Directions: Omit all pictures. Quote only the lines from the one with "The height and width of the screenshot is (355, 577)." through the end of the material below.

The records:
※ ※ ※
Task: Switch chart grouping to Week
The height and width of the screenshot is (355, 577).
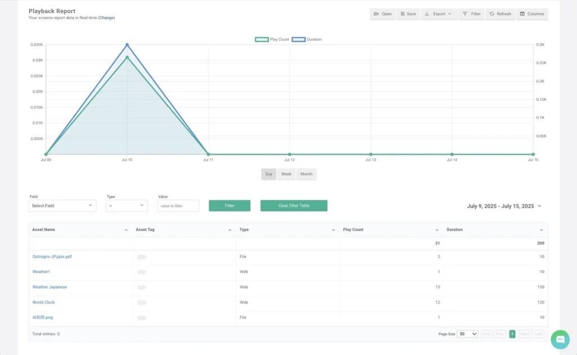Action: (x=286, y=174)
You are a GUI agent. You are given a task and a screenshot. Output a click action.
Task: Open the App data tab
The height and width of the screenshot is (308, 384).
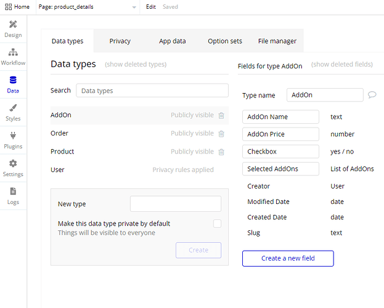tap(172, 41)
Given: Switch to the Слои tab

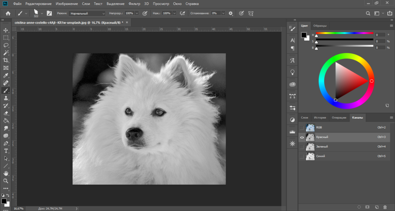Looking at the screenshot, I should point(305,117).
※ ※ ※
Result of this exercise:
The height and width of the screenshot is (355, 577).
Action: (x=286, y=174)
You are a GUI agent. You are given a task and a screenshot. Output a click action.
Task: Open the App data tab
The height and width of the screenshot is (308, 384).
tap(172, 41)
Given: Switch to the Слои tab

Looking at the screenshot, I should point(305,117).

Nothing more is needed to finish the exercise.